A regra 50/30/20: como dividir o teu salário
Fazer um orçamento assusta muita gente porque parece exigir folhas de cálculo complicadas. A regra 50/30/20 resolve isso com uma ideia simples: dividir o teu rendimento líquido (o que recebes já depois de impostos e descontos) em três fatias.
As três fatias
- 50% — Necessidades. Tudo aquilo de que não podes prescindir: renda ou prestação da casa, alimentação, água, luz, transportes para o trabalho, saúde e seguros obrigatórios.

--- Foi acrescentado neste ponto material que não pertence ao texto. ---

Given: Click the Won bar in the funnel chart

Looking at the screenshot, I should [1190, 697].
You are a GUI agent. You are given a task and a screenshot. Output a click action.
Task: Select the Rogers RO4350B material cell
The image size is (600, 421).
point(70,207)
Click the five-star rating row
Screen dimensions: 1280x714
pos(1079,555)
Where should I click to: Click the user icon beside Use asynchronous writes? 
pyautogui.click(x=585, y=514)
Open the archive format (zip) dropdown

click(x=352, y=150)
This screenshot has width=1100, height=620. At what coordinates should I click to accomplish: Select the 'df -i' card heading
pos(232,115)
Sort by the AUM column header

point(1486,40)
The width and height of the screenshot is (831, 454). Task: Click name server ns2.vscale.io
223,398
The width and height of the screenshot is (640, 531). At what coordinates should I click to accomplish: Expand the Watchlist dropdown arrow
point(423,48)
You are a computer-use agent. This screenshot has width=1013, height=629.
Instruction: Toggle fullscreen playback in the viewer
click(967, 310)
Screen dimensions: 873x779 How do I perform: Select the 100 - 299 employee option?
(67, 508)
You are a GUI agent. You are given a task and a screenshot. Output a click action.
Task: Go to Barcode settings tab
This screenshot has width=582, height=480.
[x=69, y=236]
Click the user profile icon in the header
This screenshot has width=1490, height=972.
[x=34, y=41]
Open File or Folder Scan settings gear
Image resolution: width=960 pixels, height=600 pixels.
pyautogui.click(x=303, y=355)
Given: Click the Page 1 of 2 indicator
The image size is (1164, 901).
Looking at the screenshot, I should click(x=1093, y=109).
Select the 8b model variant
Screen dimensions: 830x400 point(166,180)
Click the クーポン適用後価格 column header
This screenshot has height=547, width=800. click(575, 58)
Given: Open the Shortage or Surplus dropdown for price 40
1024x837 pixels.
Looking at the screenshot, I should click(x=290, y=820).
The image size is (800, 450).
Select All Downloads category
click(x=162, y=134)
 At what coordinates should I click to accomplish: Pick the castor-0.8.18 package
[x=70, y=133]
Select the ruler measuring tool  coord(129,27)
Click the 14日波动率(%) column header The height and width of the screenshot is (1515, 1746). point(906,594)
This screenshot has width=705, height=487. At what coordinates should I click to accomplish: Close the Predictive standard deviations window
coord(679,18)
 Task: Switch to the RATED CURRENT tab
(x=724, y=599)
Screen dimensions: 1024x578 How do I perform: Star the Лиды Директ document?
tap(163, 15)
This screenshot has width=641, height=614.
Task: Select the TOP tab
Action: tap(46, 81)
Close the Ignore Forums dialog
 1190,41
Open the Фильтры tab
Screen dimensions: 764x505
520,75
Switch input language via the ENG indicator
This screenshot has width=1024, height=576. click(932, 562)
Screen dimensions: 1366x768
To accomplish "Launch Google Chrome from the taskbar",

- 30% — Desejos. O que torna a vida melhor mas de que poderias abdicar: restaurantes, subscrições de streaming, viagens, roupa que não é essencial, hobbies.
- 20% — Poupança e dívida. O dinheiro que trabalha para o teu futuro: fundo de emergência, poupança para objetivos, investimentos e pagamento de dívidas acima do mínimo obrigatório.
Porque funciona
O poder desta regra está em duas coisas. Primeiro, obriga-te a tratar a poupança como uma "conta a pagar" — reservas os 20% assim que recebes, em vez de esperar que sobre no fim do mês (normalmente não sobra). Segundo, dá-te permissão para gastar nos 30% de desejos sem culpa, porque sabes que o essencial e o futuro já estão garantidos.
E se as contas não baterem?
Em Portugal, com rendas altas, é comum as necessidades passarem dos 50%. A regra continua útil como bússola, não como lei: se as necessidades forem 65%, o objetivo passa a ser, ao longo do tempo, reduzir custos fixos (renegociar seguros, energia, telecomunicações) ou aumentar rendimento, para libertar espaço. O importante é que a fatia da poupança nunca seja zero — mesmo que comeces com 5%.
Como começar hoje
- Anota o teu rendimento líquido mensal.
- Lista os gastos dos últimos dois meses e classifica cada um como necessidade ou desejo.
- Compara com os 50/30/20 e escolhe uma mudança para o próximo mês.
- Automatiza a poupança: uma transferência agendada para uma conta separada no dia em que recebes.